* _EXERCISE_
All of the data below should be written out exactly.

╭──

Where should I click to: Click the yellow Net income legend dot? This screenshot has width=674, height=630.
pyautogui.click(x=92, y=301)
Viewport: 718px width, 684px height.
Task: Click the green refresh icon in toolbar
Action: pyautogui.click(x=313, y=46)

╰──

* _ANSWER SECTION_
Where should I click to: Click the yellow Net income legend dot? This screenshot has width=674, height=630.
pyautogui.click(x=92, y=301)
Viewport: 718px width, 684px height.
Task: Click the green refresh icon in toolbar
Action: pyautogui.click(x=313, y=46)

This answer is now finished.